Your goal | Would you retype each of the records exactly as shown?

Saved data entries
Start of Block

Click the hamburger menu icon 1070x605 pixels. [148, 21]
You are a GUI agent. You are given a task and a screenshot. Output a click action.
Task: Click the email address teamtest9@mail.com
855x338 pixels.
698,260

End of Block

Response to this exercise |
Click the hamburger menu icon 1070x605 pixels. [148, 21]
You are a GUI agent. You are given a task and a screenshot. Output a click action.
Task: Click the email address teamtest9@mail.com
855x338 pixels.
698,260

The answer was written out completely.